埼玉県加須市の利根川河川敷緑地公園で3日、全国有数のこいのぼり産地として知られる同市のシンボル、全長100メートルのジャンボこいのぼりが大型クレーンでつり上げられ、青空を優雅に泳いだ。この催しは、こどもの日を前に開催された市民平和祭(市が中心の実行委員会主催、東京新聞さいたま支局など後援)の一環として行われ、約7万7千人(実行委による集計)の来場者が見守る中、圧巻の光景が繰り広げられた。
伝統のこいのぼり生産、明治初期に始まる
加須市は、明治初期にちょうちんや傘の職人が副業としてこいのぼりの製造を始めたのが起源とされ、終戦前には生産量で日本一を誇るまでに成長した。現在も全国有数の産地として知られ、地域の誇りとなっている。
ジャンボこいのぼり、昭和末期から続く恒例行事
ジャンボこいのぼりの掲揚は昭和末期からほぼ毎年続けられており、今年も例年通り、大型連休中の風物詩として親しまれた。

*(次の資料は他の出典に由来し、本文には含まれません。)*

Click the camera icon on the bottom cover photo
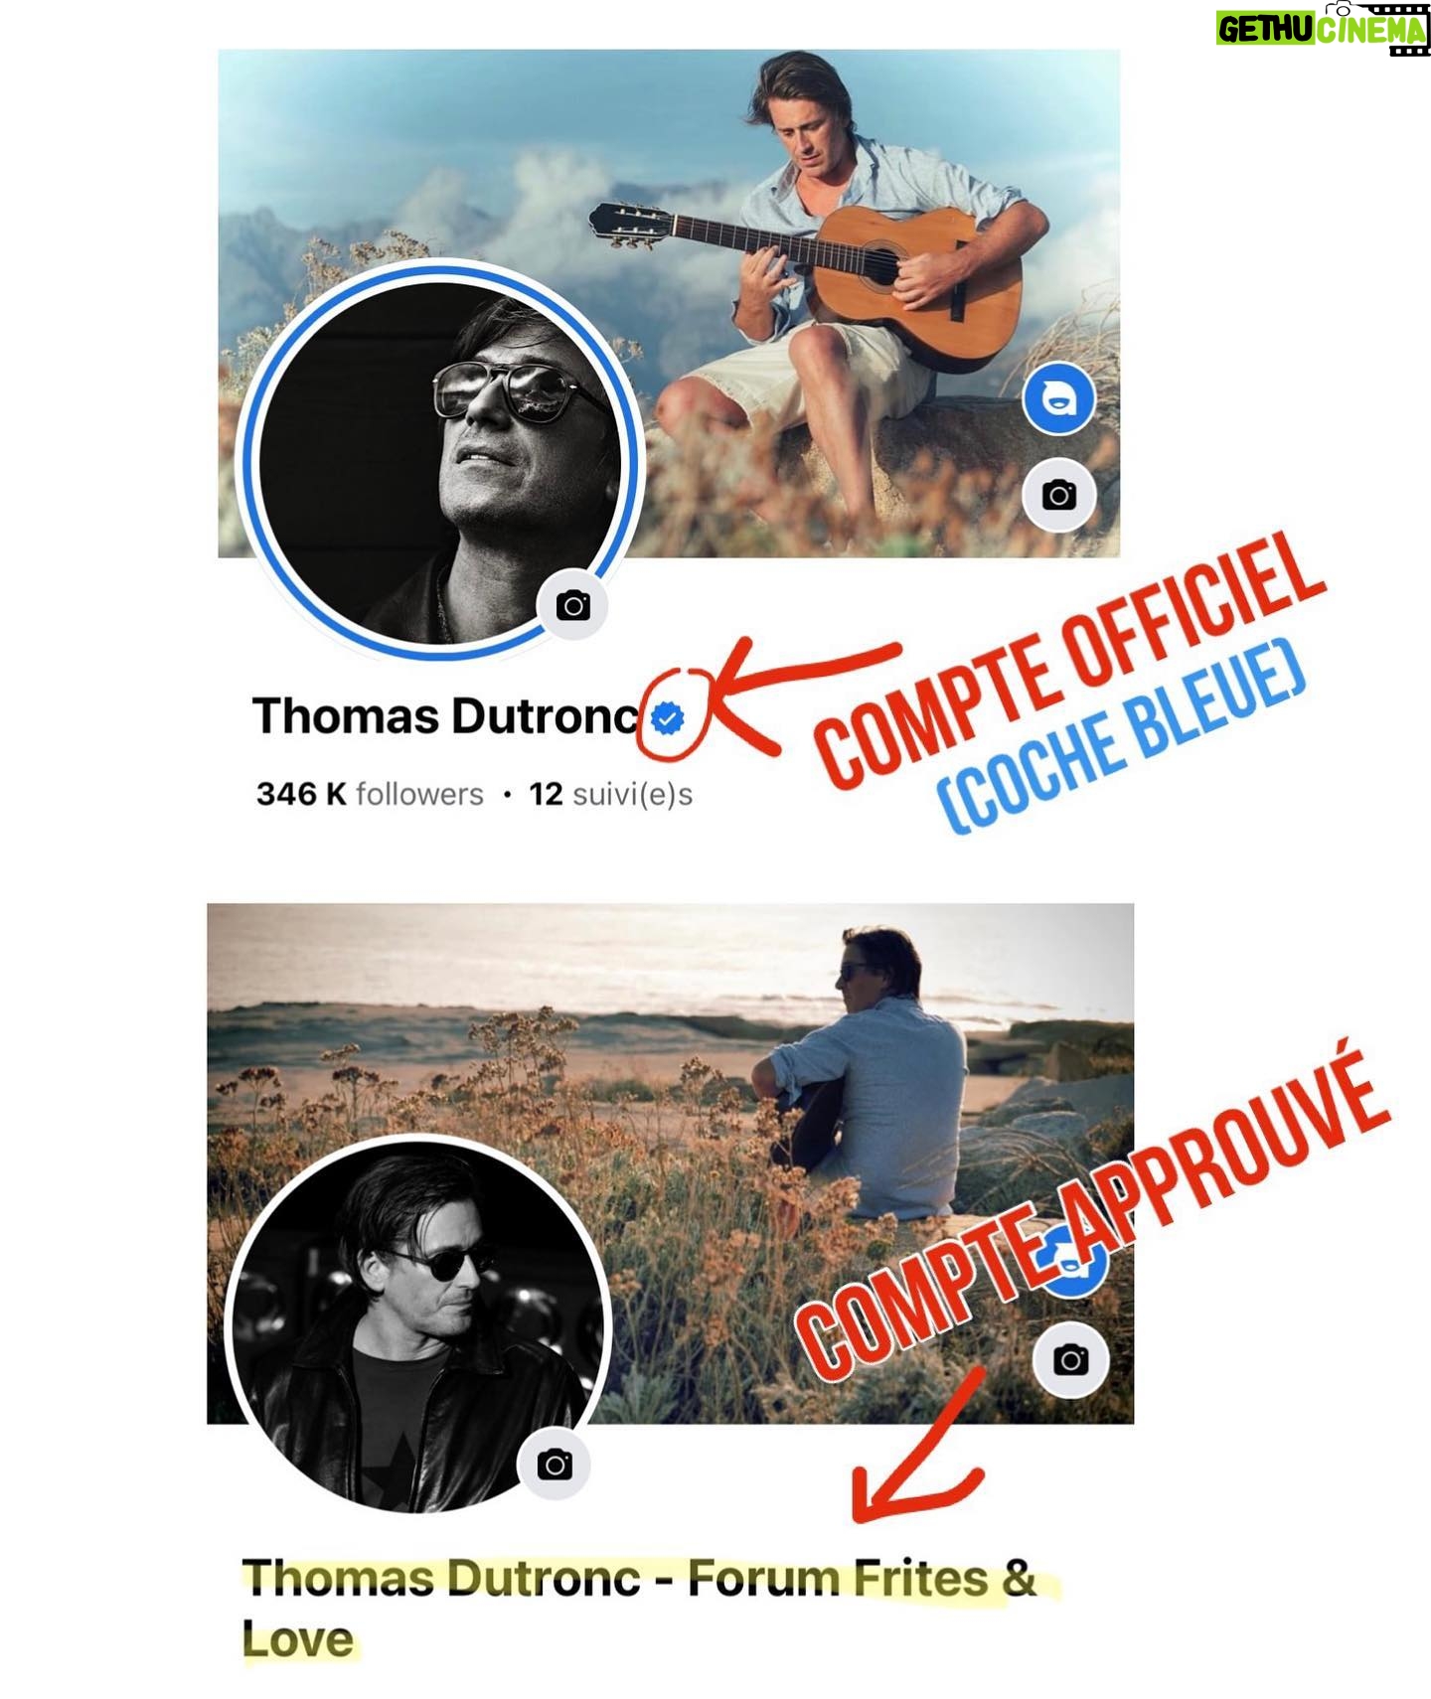Viewport: 1431px width, 1699px height. [x=1070, y=1360]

こいのぼりは重さ約330キログラムのポリエステル製で、アームの最長が約100メートルという大型クレーンを用いて慎重につり上げられた。
当日の午前中は薄曇りであまり風がなかったものの、クレーンで持ち上げられると、こいのぼりは徐々に元気よく泳ぎ始め、訪れた大勢の家族連れや観光客から大きな歓声が上がった。
会場には、埼玉県伊奈町から父親と自転車で約1時間半かけて訪れた中学1年の男子生徒(12)が「去年来た時よりもよく上がっていた。やっぱりすごく大きい」と感激した様子で話すなど、多くの来場者がその雄大な姿に見入っていた。
加須市では、このほかにも大小さまざまなこいのぼりが各所で掲揚され、地域全体で子どもの健やかな成長を願う伝統的な行事が繰り広げられている。